There have been about two years before the birth of Christ for every 3 years of history in all. If 4,000 years passed before Christ's birth, what is the total number of years in history?
(Years BC)/(Years AD + Years BC) = 2/3
4000 y = (2/3)(Years AD + Years BC)
6000 y = (Years AD + Years BC)
= Total history
Could you please explain that further? I don't understand.
So... 4,00 yrs is B.C. and 4,00 must be 2/3 of total history, so total history is 6,000 years? Did I do that right?
I meant "4,000 yrs is B.C. and 4,000 must be 2/3 of total history"
Yes, you are on the right track! Let's break it down step by step.
We are given the information that there have been about two years before the birth of Christ for every three years of history in all. This can be represented as:
(Years BC) / (Years AD + Years BC) = 2/3
Next, we are told that 4,000 years passed before Christ's birth. We can substitute Years BC with 4,000 and solve for the total number of years in history.
4,000 years BC = (2/3)(Years AD + Years BC)
To find the total years in history, we need to isolate the Years AD + Years BC on one side of the equation.
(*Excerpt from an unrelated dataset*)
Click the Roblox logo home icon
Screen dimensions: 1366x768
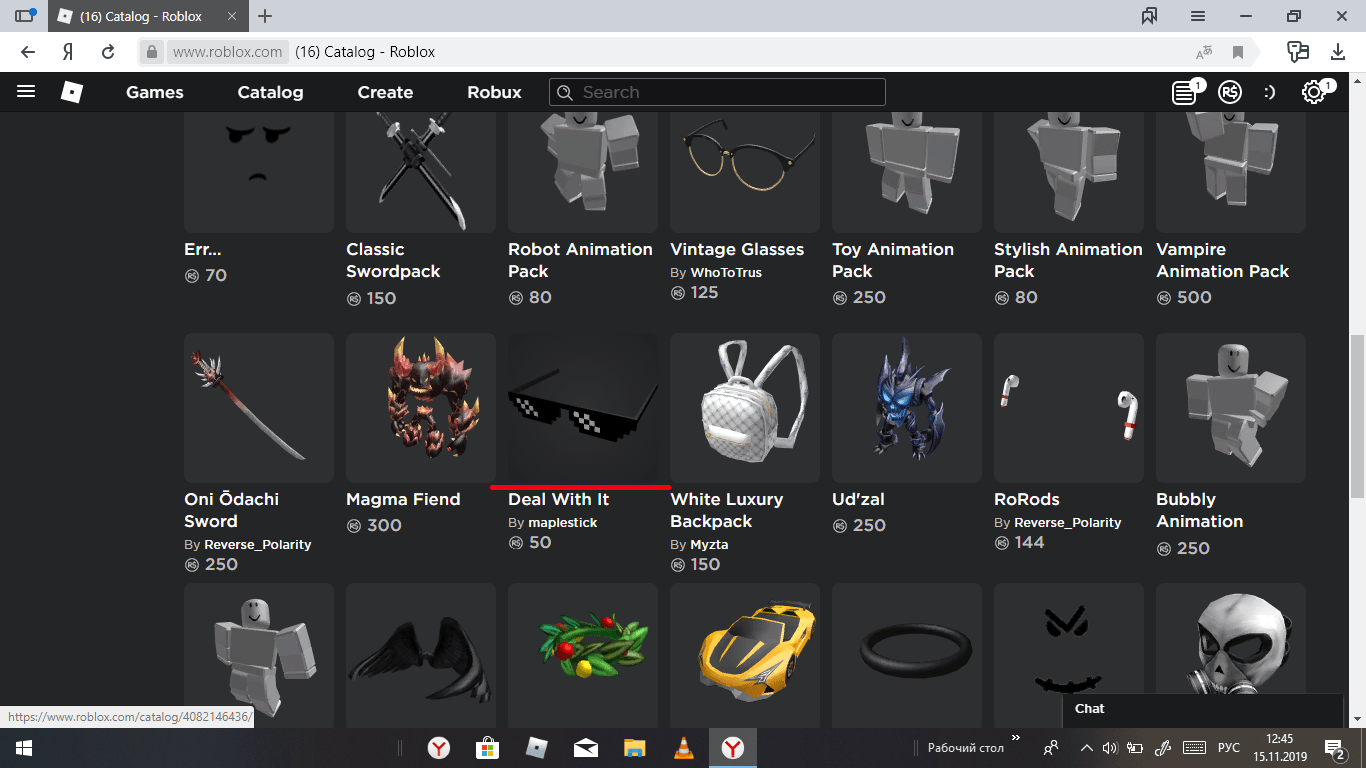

Multiply both sides of the equation by 3/2 to cancel out the fraction:
(3/2) * 4,000 years BC = (3/2) * (2/3) * (Years AD + Years BC)
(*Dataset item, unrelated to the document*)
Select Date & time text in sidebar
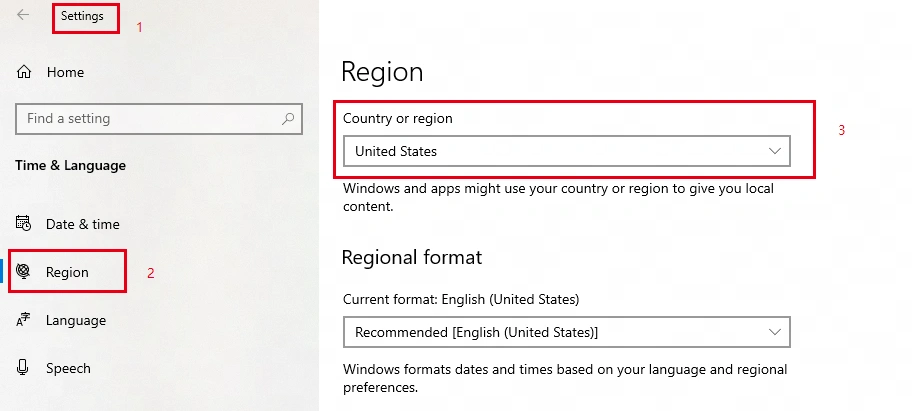The height and width of the screenshot is (411, 912). [x=83, y=224]
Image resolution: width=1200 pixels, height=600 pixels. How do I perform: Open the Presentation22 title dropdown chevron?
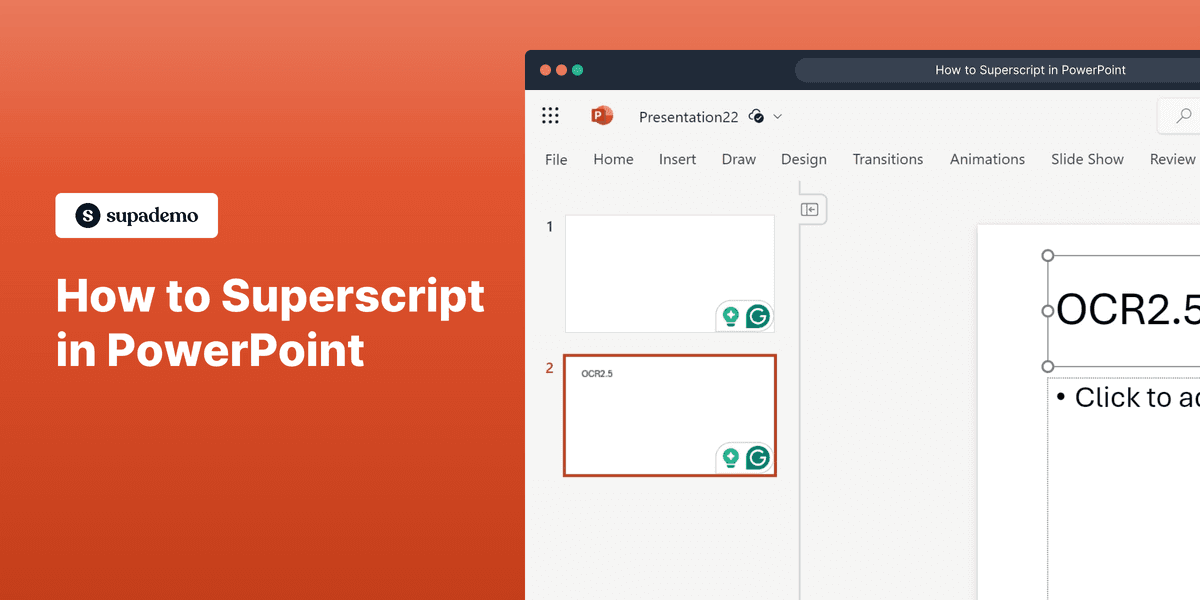778,116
6,000 years BC = Years AD + Years BC
So, the total number of years in history is 6,000 years.
In other words, if there were 4,000 years before Christ's birth, and this is 2/3 of the total history, then the total history must be 6,000 years in order to satisfy the given ratio.
I hope this clarifies it for you! Let me know if you have any further questions.